▸ Provided entries
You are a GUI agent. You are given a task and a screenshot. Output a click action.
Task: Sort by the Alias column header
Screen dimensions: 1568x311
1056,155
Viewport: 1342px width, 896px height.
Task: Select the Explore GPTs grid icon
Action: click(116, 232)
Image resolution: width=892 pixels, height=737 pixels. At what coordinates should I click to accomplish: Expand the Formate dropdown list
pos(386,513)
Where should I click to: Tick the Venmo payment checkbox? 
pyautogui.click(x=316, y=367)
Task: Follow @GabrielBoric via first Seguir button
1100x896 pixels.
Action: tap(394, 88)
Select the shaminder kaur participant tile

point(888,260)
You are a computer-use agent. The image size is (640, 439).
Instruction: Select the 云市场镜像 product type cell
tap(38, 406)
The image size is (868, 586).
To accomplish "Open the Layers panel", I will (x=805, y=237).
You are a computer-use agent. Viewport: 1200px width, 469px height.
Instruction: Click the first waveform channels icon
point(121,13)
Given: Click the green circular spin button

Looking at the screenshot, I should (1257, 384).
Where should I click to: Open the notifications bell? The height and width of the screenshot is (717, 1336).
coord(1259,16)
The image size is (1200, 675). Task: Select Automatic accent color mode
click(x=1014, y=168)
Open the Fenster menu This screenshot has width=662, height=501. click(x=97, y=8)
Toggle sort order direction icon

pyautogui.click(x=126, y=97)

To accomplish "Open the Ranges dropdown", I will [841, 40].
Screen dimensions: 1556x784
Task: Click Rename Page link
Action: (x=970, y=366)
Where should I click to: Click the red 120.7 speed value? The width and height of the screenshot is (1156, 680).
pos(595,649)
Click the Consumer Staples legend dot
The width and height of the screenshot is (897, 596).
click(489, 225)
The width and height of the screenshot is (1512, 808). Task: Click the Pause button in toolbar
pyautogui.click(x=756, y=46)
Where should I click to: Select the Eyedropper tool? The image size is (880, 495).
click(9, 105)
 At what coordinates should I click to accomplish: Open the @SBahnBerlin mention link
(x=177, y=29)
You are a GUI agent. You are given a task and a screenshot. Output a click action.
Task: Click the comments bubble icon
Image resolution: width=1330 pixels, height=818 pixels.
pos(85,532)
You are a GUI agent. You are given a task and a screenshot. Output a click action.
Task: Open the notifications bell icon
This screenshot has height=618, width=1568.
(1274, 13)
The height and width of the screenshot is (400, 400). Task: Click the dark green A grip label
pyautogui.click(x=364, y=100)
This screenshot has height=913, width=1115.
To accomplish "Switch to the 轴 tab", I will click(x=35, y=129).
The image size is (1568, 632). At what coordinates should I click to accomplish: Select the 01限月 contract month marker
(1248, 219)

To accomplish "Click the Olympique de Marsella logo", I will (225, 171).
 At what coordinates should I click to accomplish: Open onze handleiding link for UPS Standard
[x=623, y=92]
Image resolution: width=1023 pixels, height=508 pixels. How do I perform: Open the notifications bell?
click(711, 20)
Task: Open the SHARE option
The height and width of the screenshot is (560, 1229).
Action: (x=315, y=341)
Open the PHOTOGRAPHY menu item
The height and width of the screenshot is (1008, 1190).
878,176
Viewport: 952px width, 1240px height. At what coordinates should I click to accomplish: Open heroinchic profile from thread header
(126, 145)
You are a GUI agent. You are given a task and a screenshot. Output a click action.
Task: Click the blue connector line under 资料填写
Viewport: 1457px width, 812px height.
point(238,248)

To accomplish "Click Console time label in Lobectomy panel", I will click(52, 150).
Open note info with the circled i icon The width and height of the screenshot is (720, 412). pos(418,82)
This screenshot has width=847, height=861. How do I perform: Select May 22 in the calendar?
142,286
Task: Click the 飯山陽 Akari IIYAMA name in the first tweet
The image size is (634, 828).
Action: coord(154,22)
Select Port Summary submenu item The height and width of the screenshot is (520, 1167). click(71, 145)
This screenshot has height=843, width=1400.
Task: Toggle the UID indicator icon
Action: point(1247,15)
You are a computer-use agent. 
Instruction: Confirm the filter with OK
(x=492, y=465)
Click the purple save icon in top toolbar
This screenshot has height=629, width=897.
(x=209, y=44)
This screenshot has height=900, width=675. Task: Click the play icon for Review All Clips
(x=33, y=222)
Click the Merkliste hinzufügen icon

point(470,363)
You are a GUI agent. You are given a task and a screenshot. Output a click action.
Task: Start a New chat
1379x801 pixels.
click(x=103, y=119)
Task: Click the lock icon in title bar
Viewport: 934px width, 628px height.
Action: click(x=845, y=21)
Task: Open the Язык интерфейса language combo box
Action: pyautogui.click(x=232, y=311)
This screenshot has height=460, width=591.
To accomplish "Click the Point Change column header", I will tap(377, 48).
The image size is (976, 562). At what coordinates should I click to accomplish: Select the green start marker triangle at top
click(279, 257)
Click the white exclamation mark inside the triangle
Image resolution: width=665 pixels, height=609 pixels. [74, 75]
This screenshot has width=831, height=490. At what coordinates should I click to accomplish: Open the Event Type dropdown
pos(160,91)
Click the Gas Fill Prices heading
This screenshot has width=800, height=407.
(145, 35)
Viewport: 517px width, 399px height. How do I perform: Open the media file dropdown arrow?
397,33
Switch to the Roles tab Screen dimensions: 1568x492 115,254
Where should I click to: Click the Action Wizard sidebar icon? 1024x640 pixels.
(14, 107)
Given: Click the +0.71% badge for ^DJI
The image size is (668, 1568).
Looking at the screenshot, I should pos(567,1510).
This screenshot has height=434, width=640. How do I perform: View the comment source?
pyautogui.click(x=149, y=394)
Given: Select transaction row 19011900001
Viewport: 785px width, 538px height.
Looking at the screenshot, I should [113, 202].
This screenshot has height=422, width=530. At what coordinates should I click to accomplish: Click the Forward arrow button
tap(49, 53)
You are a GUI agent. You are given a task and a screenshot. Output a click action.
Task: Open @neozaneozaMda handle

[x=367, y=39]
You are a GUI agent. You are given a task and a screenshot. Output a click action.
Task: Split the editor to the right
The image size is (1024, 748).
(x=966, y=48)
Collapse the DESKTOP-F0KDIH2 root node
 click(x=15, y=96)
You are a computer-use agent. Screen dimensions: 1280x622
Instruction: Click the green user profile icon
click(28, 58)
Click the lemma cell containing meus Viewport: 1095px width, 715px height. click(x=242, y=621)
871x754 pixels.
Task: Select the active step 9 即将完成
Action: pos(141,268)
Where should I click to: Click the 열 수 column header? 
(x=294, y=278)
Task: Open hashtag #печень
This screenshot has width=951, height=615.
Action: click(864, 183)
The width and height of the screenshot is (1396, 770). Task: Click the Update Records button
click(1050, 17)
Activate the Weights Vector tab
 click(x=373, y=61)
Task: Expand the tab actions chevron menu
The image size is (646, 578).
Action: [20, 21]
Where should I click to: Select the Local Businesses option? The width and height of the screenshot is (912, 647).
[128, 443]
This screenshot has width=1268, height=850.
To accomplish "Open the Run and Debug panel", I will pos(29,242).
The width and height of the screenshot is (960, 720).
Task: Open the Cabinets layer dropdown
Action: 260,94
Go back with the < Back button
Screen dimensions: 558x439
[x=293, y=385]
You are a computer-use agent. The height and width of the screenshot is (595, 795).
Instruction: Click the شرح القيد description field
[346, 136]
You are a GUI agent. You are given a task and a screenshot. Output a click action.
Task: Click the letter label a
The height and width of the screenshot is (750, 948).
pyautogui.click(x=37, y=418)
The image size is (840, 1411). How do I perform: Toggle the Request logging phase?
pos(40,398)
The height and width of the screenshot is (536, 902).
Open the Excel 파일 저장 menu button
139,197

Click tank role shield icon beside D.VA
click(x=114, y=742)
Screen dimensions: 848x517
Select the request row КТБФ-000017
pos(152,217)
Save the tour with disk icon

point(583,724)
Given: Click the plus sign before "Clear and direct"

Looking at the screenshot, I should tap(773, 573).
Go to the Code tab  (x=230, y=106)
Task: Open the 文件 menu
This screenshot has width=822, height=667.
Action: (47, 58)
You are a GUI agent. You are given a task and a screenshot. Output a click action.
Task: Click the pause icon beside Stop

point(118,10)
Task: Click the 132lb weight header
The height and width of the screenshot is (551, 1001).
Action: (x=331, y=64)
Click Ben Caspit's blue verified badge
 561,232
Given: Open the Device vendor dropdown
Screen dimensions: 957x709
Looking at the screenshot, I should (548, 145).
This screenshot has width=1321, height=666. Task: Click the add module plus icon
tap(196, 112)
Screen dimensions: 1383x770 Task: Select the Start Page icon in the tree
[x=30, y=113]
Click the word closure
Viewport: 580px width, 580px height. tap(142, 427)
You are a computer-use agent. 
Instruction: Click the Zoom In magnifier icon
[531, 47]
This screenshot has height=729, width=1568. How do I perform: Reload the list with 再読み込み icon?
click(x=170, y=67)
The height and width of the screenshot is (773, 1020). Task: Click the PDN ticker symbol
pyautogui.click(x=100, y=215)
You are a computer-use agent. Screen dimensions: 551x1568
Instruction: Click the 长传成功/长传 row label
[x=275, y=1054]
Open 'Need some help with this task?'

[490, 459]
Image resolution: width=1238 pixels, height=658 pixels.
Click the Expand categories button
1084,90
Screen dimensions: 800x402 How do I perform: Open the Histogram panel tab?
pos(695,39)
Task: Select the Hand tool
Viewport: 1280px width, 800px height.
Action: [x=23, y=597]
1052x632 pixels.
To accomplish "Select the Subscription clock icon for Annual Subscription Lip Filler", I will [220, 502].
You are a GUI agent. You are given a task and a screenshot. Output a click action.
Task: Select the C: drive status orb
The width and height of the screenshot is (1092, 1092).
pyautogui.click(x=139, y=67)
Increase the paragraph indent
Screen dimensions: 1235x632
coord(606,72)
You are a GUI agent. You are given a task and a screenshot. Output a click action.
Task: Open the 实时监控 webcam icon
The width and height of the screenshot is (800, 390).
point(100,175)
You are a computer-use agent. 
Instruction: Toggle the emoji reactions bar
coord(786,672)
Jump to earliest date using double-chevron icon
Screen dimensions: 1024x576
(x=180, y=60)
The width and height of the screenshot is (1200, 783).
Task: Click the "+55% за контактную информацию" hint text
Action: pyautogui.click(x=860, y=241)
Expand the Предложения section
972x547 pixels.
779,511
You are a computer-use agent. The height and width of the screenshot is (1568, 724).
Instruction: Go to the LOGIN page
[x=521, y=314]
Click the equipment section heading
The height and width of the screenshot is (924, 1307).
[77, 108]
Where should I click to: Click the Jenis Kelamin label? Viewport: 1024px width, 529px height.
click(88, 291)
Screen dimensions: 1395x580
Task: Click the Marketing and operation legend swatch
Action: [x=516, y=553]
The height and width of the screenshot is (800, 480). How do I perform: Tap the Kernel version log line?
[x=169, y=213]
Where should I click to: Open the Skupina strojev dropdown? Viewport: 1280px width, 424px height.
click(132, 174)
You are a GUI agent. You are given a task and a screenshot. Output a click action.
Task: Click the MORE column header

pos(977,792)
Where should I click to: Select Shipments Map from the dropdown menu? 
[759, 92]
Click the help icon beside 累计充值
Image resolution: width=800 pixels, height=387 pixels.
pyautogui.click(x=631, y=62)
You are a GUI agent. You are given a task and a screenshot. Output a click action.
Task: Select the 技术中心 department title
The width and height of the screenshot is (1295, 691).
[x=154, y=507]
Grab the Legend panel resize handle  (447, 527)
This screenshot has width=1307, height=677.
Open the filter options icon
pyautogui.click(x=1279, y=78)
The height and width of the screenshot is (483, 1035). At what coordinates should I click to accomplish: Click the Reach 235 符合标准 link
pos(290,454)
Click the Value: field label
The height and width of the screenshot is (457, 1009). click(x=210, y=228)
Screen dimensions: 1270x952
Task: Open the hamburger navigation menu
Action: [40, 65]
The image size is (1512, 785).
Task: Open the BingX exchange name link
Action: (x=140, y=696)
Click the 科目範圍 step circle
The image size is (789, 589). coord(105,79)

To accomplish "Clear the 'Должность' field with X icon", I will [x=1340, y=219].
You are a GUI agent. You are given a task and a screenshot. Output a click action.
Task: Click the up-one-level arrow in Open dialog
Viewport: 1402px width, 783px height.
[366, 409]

▸ What the exercise asks
From the entries above, collect every line with the string "title" in it.

▸ Problem solution
Task: Click the lock icon in title bar
Task: Select the 技术中心 department title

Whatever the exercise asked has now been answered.